Exercise details = Nothing but the lines from the one with "The width and" through the final line of the entries should appear in the answer, copied exactly and without pictures.
#### Extracted material
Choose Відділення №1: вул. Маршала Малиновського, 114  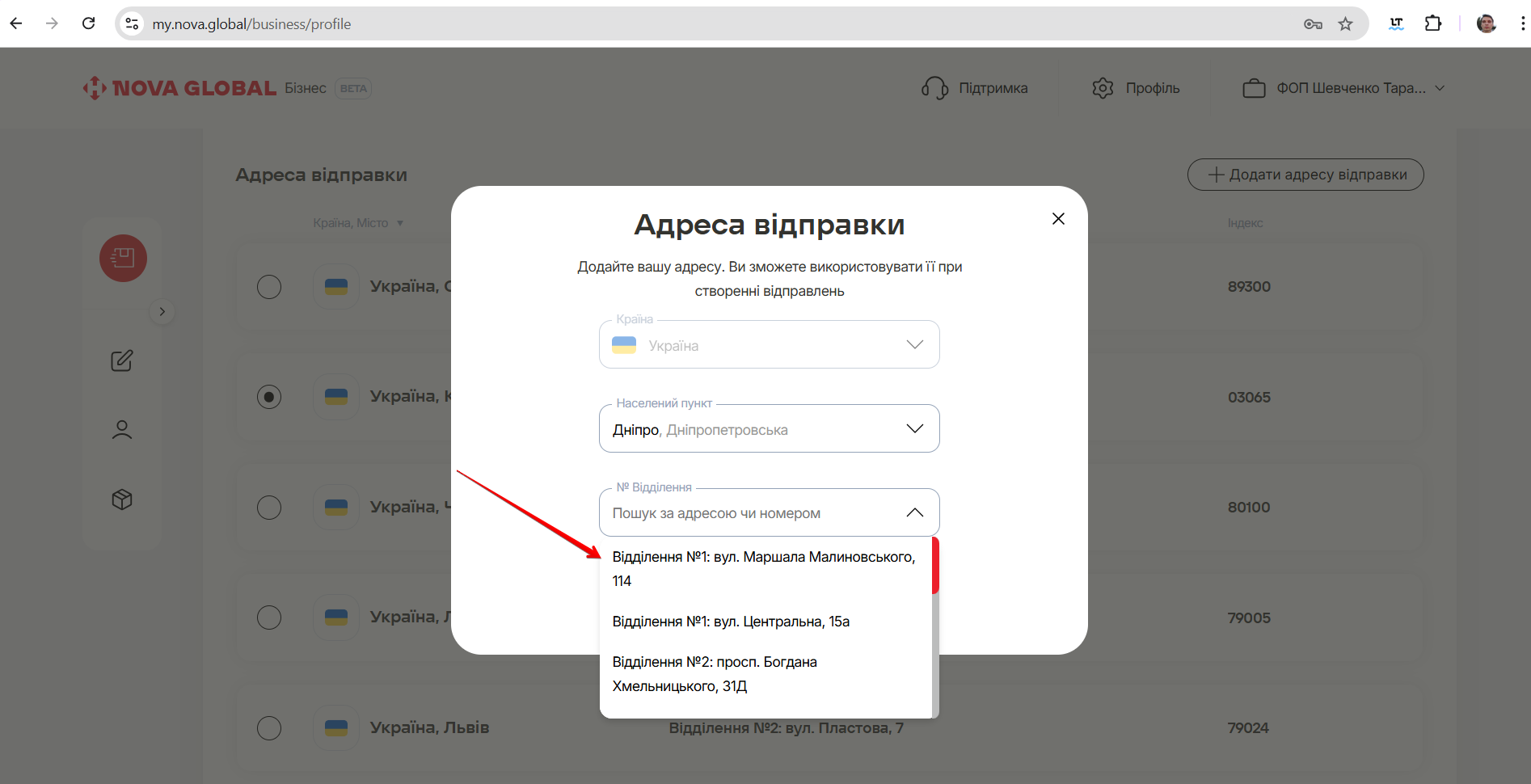pyautogui.click(x=763, y=568)
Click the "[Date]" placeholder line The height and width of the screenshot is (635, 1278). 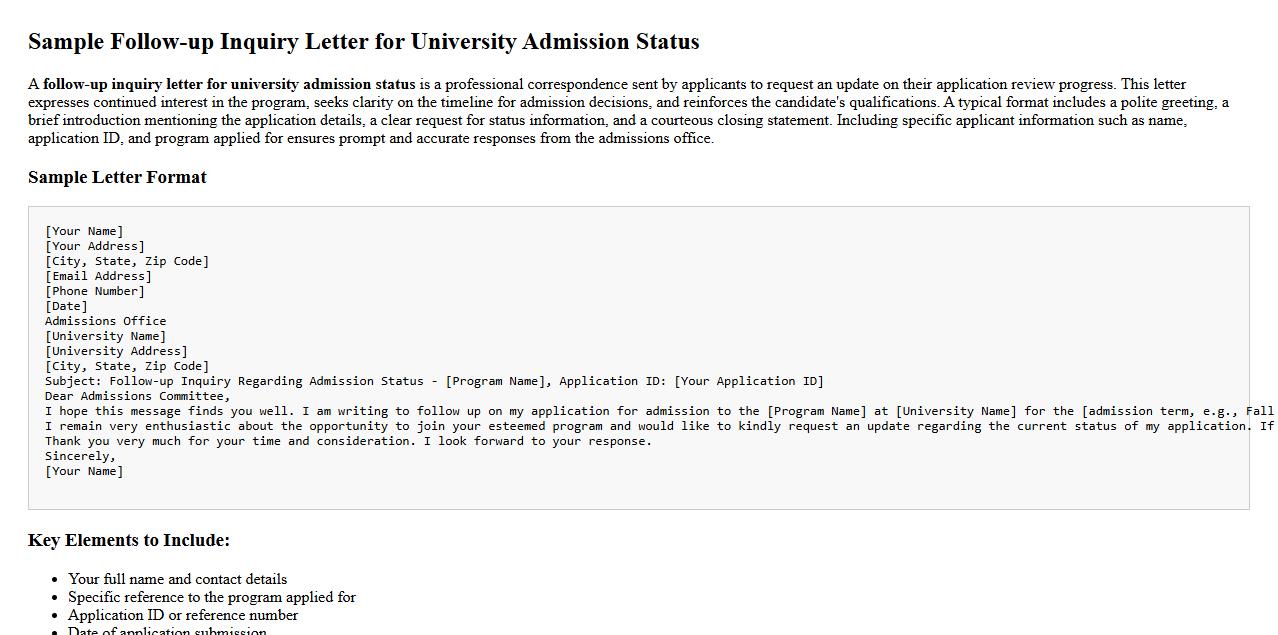click(66, 306)

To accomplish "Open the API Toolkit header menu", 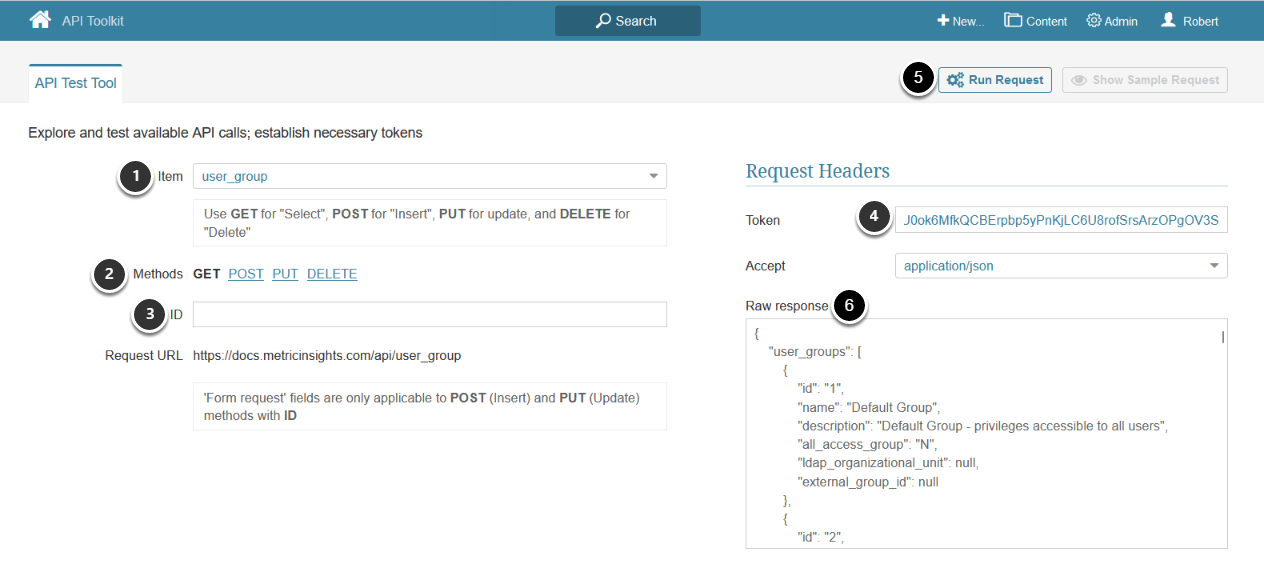I will pos(93,21).
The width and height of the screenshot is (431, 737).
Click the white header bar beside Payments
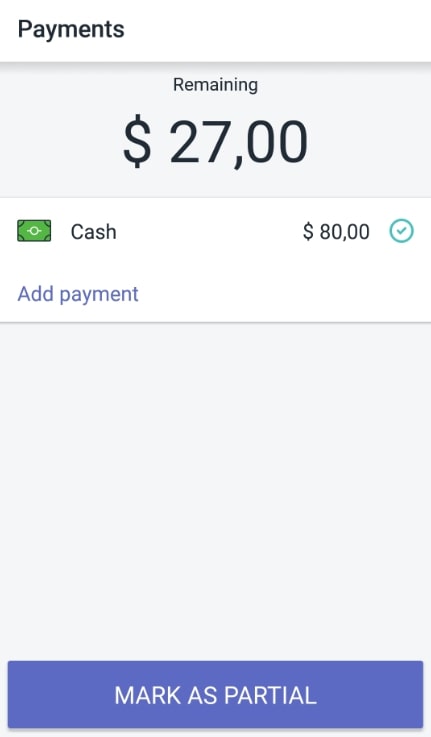pos(277,30)
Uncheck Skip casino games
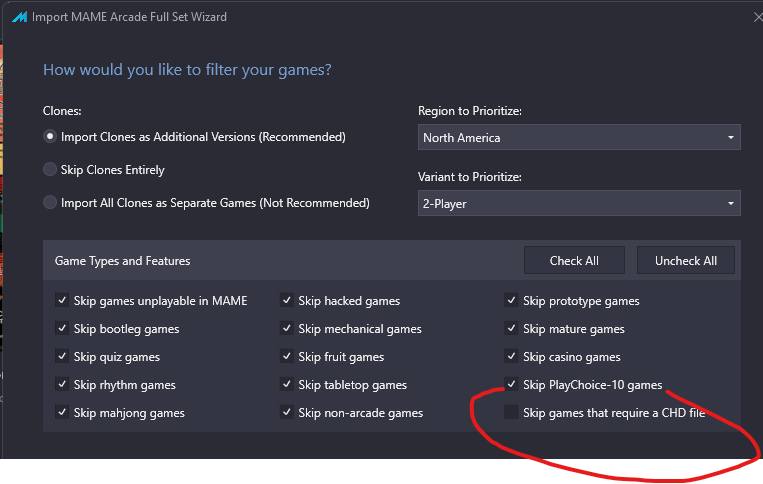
########
Response area =
The width and height of the screenshot is (431, 737).
Click the white header bar beside Payments
pos(277,30)
Uncheck Skip casino games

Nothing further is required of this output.